Ethel M. Albert in 1960 claimed that the societies in Central Africa were caste-like social stratification systems. Similarly, in 1961, Maquet notes that the society in Rwanda and Burundi can be best described as castes. The Tutsi, noted Maquet, considered themselves as superior, with the more numerous Hutu and the least numerous Twa regarded, by birth, as respectively, second and third in the hierarchy of Rwandese society. These groups were largely endogamous, exclusionary and with limited mobility. Maquet's theories have been controversial.
In a review published in 1977, Todd reports that numerous scholars report a system of social stratification in different parts of Africa that resembles some or all aspects of caste system. Examples of such caste systems, he claims, are to be found in Ethiopia in communities such as the Gurage and Konso. He then presents the Dime of Southwestern Ethiopia, amongst whom there operates a system which Todd claims can be unequivocally labelled as caste system. The Dime have seven castes whose size varies considerably. Each broad caste level is a hierarchical order that is based on notions of purity, non-purity and impurity. It uses the concepts of defilement to limit contacts between caste categories and to preserve the purity of the upper castes. These caste categories have been exclusionary, endogamous and the social identity inherited. Alula Pankhurst has published a study of caste groups in SW Ethiopia.
Among the Kafa, there were also traditionally groups labeled as castes. "Based on research done before the Derg regime, these studies generally presume the existence of a social hierarchy similar to the caste system. At the top of this hierarchy were the Kafa, followed by occupational groups including blacksmiths (Qemmo), weavers (Shammano), bards (Shatto), potters, and tanners (Manno). In this hierarchy, the Manjo were commonly referred to as hunters, given the lowest status equal only to slaves."
The Borana Oromo of southern Ethiopia in the Horn of Africa also have a class system, wherein the Wata, an acculturated hunter-gatherer group, represent the lowest class. Though the Wata today speak the Oromo language, they have traditions of having previously spoken another language before adopting Oromo.
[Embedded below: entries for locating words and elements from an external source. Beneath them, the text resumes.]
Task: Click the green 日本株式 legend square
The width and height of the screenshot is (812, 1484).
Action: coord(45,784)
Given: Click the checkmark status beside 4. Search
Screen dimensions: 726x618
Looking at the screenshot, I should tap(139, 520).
The traditionally nomadic Somali people are divided into clans, wherein the Rahanweyn agro-pastoral clans and the occupational clans such as the Madhiban were traditionally sometimes treated as outcasts. As Gabboye, the Madhiban along with the Yibir and Tumaal (collectively referred to as sab) have since obtained political representation within Somalia, and their general social status has improved with the expansion of urban centers.
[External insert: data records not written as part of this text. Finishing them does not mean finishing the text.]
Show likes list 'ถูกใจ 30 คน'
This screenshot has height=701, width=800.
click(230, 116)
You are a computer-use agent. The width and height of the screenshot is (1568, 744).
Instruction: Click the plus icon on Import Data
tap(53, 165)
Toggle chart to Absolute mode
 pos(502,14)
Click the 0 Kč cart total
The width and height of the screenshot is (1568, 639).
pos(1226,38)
For centuries, through the modern times, the majority regarded Cagots of western France and northern Spain as an inferior caste, the untouchables. While they had the same skin color and religion as the majority, in the churches they had to use segregated doors, drink from segregated fonts, and receive communion on the end of long wooden spoons. It was a closed social system. The socially isolated Cagots were endogamous, and chances of social mobility non-existent.